(Beginning of AVAILABLE DATA)

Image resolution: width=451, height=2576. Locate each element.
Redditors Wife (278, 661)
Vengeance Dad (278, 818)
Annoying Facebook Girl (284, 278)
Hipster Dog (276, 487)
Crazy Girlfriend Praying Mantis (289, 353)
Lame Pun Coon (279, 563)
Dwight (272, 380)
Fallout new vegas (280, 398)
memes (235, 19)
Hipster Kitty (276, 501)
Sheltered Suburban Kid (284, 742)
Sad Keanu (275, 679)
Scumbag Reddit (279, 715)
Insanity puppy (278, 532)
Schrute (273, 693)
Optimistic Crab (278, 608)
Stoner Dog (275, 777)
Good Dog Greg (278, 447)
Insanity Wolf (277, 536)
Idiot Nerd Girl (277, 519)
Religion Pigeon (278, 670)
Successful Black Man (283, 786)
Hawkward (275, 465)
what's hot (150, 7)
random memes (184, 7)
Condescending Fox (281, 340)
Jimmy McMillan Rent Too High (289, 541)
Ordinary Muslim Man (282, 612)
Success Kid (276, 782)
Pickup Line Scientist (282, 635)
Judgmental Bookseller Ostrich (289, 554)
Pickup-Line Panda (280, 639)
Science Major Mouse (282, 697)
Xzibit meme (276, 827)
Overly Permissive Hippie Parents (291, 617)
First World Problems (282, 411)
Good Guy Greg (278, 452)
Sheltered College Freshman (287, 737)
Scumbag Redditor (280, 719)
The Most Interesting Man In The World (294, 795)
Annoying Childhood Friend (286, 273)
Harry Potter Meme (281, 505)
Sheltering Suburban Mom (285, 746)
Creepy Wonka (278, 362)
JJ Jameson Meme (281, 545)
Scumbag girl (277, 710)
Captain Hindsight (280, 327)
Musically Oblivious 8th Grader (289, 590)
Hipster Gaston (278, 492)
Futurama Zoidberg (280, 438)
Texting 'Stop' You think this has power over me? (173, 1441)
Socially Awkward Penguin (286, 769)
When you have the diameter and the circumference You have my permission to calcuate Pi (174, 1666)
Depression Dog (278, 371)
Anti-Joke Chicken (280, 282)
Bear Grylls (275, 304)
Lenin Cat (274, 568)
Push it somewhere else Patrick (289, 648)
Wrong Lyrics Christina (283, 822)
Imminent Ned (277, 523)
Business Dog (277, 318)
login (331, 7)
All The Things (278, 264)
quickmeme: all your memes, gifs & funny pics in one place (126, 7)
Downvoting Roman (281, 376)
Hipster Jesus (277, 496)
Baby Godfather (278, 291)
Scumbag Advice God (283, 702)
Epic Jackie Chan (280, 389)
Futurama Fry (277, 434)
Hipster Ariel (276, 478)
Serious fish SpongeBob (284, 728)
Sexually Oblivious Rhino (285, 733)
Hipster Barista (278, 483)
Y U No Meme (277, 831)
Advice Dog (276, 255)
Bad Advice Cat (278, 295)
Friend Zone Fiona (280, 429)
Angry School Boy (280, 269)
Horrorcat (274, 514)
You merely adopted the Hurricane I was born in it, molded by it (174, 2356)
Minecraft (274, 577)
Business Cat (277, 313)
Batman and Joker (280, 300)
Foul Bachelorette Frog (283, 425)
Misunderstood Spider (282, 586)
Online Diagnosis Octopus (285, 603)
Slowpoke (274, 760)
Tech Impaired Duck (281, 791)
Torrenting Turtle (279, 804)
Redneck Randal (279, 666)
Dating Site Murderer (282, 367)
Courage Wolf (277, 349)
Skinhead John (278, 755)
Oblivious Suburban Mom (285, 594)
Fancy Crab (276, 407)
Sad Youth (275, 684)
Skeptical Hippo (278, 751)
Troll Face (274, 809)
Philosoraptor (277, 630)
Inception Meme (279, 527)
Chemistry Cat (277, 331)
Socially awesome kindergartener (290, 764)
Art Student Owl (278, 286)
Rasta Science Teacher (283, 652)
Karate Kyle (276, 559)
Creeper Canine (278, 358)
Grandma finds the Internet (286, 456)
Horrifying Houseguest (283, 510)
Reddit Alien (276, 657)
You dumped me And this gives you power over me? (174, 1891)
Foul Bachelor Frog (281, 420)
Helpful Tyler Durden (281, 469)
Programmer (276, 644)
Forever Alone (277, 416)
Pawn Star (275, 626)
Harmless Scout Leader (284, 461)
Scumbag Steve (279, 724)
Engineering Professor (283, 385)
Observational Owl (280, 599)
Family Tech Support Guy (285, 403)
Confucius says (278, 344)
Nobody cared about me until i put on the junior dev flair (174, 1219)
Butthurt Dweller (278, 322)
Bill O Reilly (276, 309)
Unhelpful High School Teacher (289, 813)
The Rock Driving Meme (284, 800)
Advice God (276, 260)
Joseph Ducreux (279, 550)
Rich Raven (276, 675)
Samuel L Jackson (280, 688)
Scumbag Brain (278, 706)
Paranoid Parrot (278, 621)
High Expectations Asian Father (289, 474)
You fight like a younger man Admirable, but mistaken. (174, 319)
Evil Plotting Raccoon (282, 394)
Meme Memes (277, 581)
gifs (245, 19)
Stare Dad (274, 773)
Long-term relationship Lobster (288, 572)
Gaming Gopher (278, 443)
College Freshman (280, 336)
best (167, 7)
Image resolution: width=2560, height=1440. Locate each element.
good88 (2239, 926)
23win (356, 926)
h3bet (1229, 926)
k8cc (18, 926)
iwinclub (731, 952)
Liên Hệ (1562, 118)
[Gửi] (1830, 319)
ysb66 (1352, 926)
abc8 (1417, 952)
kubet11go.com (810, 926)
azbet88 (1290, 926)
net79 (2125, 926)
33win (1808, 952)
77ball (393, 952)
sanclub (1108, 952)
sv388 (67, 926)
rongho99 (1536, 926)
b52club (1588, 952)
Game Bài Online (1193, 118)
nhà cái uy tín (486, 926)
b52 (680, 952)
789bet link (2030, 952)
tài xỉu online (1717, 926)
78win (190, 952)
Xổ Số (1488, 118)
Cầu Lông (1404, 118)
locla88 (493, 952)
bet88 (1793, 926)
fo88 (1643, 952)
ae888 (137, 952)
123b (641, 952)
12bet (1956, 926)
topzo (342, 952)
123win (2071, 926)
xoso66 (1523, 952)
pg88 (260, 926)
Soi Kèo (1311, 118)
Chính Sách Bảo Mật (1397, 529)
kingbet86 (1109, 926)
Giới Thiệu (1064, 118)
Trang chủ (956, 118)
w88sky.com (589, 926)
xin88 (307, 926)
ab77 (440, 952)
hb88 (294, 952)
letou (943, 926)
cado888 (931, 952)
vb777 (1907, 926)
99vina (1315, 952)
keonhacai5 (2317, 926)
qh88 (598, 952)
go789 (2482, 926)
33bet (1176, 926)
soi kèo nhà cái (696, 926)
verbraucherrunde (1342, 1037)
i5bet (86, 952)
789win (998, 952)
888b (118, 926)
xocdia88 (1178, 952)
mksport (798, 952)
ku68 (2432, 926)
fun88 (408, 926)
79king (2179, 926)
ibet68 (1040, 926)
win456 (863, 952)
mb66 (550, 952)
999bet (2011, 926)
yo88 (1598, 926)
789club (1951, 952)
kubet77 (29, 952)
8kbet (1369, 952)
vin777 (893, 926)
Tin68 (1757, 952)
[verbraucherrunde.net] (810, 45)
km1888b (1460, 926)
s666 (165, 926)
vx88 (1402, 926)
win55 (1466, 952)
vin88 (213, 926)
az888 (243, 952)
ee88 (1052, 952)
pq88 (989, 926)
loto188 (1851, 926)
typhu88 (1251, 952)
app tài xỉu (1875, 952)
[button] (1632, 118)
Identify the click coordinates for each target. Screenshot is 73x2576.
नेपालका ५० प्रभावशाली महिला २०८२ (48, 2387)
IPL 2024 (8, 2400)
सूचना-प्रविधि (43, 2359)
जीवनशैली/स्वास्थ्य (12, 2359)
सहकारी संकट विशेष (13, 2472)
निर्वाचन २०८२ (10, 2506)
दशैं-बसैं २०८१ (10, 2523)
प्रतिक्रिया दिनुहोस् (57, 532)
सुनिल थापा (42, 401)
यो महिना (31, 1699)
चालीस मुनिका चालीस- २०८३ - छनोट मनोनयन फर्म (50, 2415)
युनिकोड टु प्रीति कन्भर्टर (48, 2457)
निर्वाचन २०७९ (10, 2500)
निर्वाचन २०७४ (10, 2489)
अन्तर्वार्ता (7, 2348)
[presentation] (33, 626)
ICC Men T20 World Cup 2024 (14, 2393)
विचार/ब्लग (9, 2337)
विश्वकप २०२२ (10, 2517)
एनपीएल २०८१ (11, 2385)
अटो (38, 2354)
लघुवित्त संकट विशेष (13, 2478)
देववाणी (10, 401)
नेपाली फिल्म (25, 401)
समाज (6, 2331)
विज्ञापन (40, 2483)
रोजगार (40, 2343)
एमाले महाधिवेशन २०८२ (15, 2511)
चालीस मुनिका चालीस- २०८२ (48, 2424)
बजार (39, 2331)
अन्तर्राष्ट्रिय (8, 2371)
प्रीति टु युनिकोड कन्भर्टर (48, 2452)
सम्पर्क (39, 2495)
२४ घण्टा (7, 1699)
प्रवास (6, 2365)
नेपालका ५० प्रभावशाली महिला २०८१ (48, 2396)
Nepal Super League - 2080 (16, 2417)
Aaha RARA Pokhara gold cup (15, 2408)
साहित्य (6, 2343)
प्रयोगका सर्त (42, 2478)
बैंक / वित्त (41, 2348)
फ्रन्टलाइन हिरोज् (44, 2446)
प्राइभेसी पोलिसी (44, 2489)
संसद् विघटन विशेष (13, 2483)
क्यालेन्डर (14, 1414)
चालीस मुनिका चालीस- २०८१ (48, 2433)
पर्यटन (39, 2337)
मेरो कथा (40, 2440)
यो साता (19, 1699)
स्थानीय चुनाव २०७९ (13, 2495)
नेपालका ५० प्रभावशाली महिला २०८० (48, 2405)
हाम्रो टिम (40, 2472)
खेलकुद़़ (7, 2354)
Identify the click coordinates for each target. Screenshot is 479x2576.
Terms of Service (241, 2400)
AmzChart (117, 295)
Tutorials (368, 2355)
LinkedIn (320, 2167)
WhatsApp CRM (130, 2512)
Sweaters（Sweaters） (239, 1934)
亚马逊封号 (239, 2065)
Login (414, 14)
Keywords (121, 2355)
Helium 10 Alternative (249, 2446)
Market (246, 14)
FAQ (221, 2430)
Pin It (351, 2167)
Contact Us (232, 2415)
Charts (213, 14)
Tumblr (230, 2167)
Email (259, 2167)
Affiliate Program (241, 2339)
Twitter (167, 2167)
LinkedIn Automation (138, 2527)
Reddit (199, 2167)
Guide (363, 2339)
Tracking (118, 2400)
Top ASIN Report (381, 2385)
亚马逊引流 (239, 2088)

(End of AVAILABLE DATA)

__YOUR INSTRUCTIONS__
Copy, exactly and only, the lines above that begin with the one containing "km1888b (1460, 926)" and finish with the one containing "Nepal Super League - 2080 (16, 2417)".

__FINISHED TASK__
km1888b (1460, 926)
s666 (165, 926)
vx88 (1402, 926)
win55 (1466, 952)
vin88 (213, 926)
az888 (243, 952)
ee88 (1052, 952)
pq88 (989, 926)
loto188 (1851, 926)
typhu88 (1251, 952)
app tài xỉu (1875, 952)
[button] (1632, 118)
Identify the click coordinates for each target. Screenshot is 73x2576.
नेपालका ५० प्रभावशाली महिला २०८२ (48, 2387)
IPL 2024 (8, 2400)
सूचना-प्रविधि (43, 2359)
जीवनशैली/स्वास्थ्य (12, 2359)
सहकारी संकट विशेष (13, 2472)
निर्वाचन २०८२ (10, 2506)
दशैं-बसैं २०८१ (10, 2523)
प्रतिक्रिया दिनुहोस् (57, 532)
सुनिल थापा (42, 401)
यो महिना (31, 1699)
चालीस मुनिका चालीस- २०८३ - छनोट मनोनयन फर्म (50, 2415)
युनिकोड टु प्रीति कन्भर्टर (48, 2457)
निर्वाचन २०७९ (10, 2500)
निर्वाचन २०७४ (10, 2489)
अन्तर्वार्ता (7, 2348)
[presentation] (33, 626)
ICC Men T20 World Cup 2024 (14, 2393)
विचार/ब्लग (9, 2337)
विश्वकप २०२२ (10, 2517)
एनपीएल २०८१ (11, 2385)
अटो (38, 2354)
लघुवित्त संकट विशेष (13, 2478)
देववाणी (10, 401)
नेपाली फिल्म (25, 401)
समाज (6, 2331)
विज्ञापन (40, 2483)
रोजगार (40, 2343)
एमाले महाधिवेशन २०८२ (15, 2511)
चालीस मुनिका चालीस- २०८२ (48, 2424)
बजार (39, 2331)
अन्तर्राष्ट्रिय (8, 2371)
प्रीति टु युनिकोड कन्भर्टर (48, 2452)
सम्पर्क (39, 2495)
२४ घण्टा (7, 1699)
प्रवास (6, 2365)
नेपालका ५० प्रभावशाली महिला २०८१ (48, 2396)
Nepal Super League - 2080 (16, 2417)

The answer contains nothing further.